Provided material.
>>>>>

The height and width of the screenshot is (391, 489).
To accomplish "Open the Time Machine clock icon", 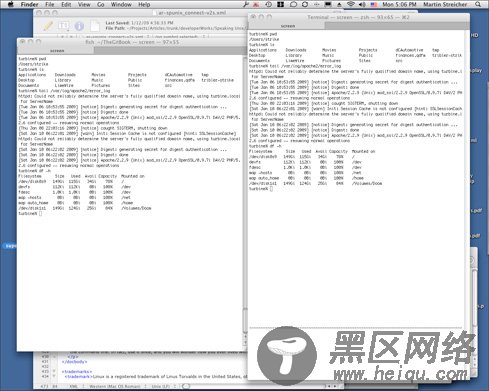I will click(x=268, y=4).
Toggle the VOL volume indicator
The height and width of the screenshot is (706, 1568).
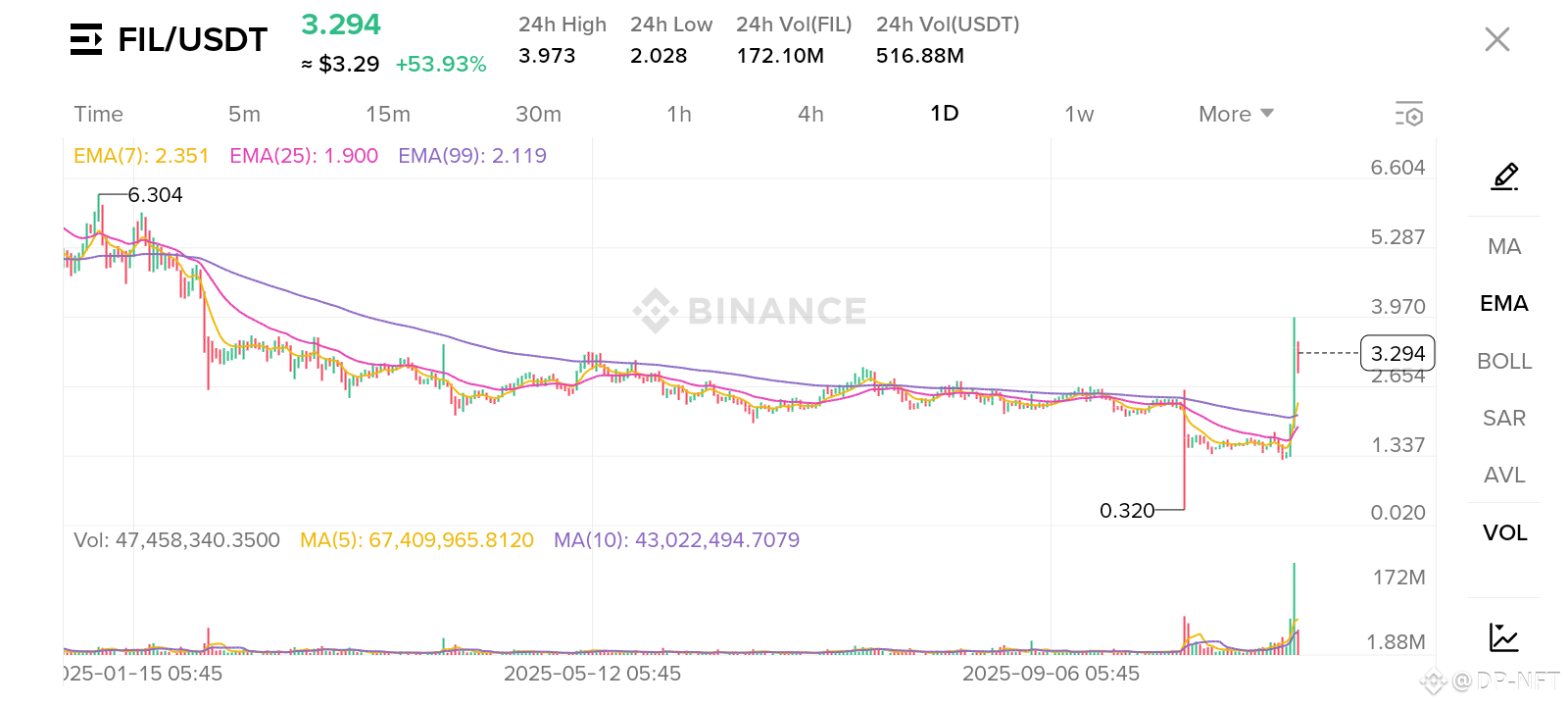coord(1504,532)
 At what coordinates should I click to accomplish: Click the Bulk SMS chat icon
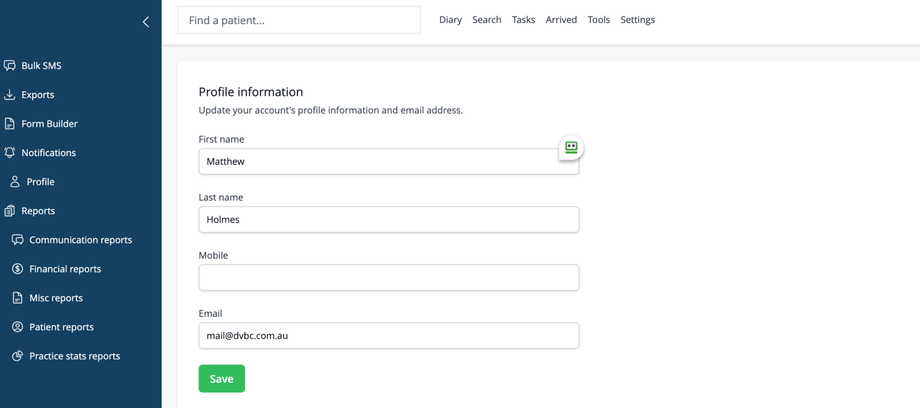pyautogui.click(x=10, y=66)
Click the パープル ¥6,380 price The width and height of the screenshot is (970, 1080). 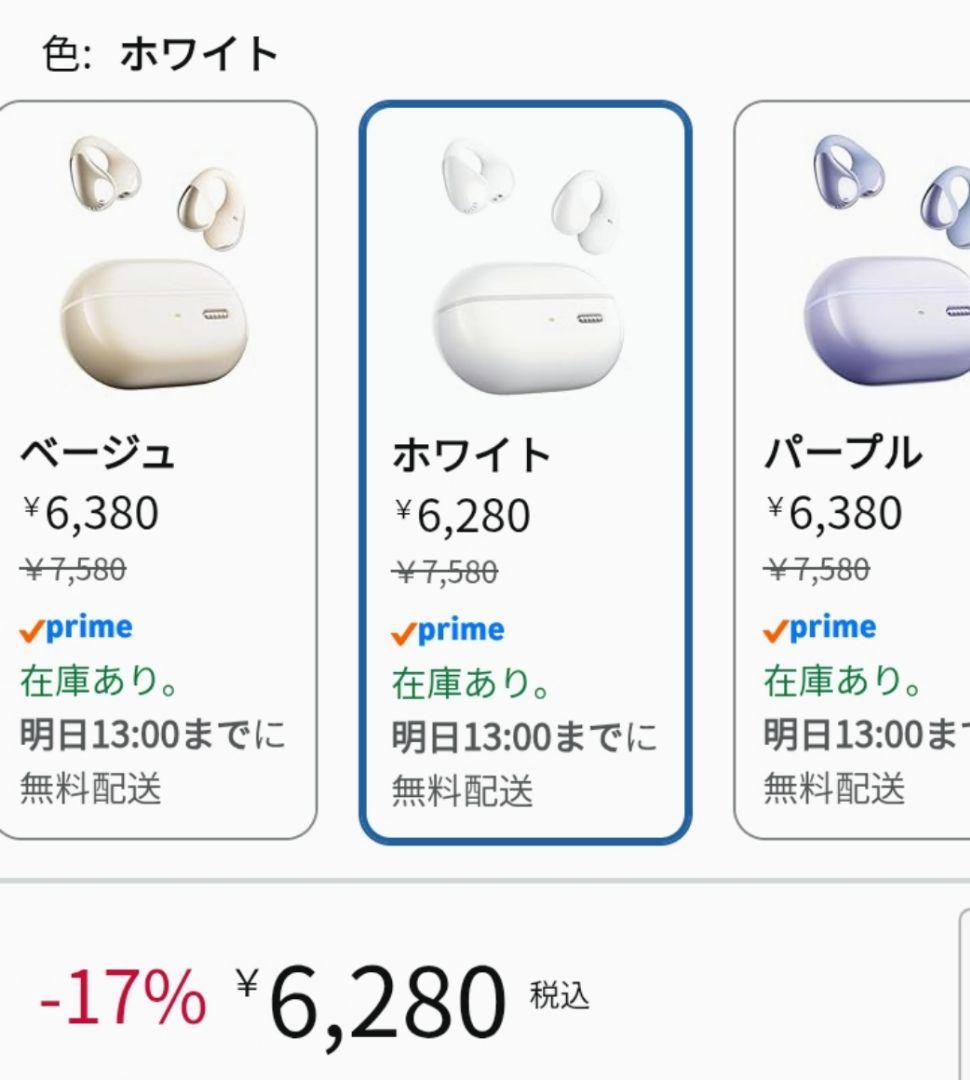click(834, 513)
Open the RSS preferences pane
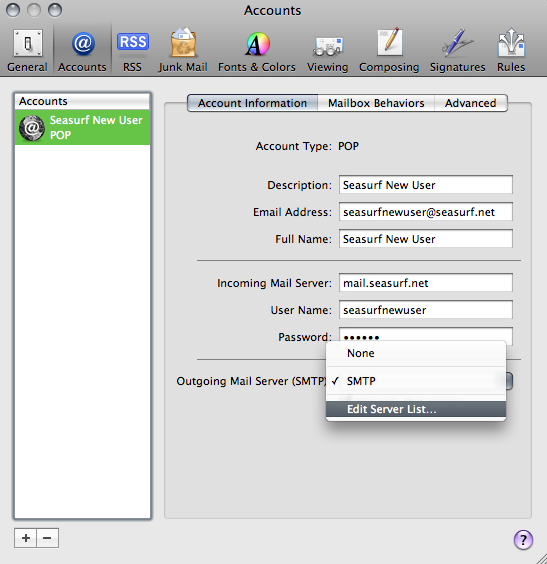Viewport: 547px width, 564px height. [x=132, y=51]
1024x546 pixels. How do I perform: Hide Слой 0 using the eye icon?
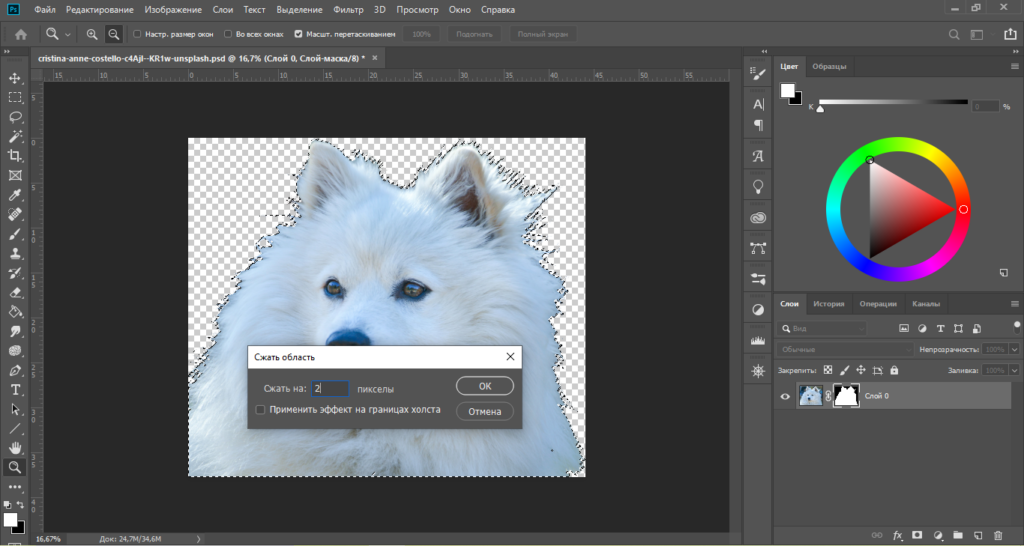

<<<<<

Exercise goal. Return, exactly and without extra lines, everything from the line with "Open the RSS preferences pane" through the last line of the material above, both included. Pictures must be dropped.

Task solution.
Open the RSS preferences pane
Viewport: 547px width, 564px height. [x=132, y=51]
1024x546 pixels. How do I perform: Hide Слой 0 using the eye icon?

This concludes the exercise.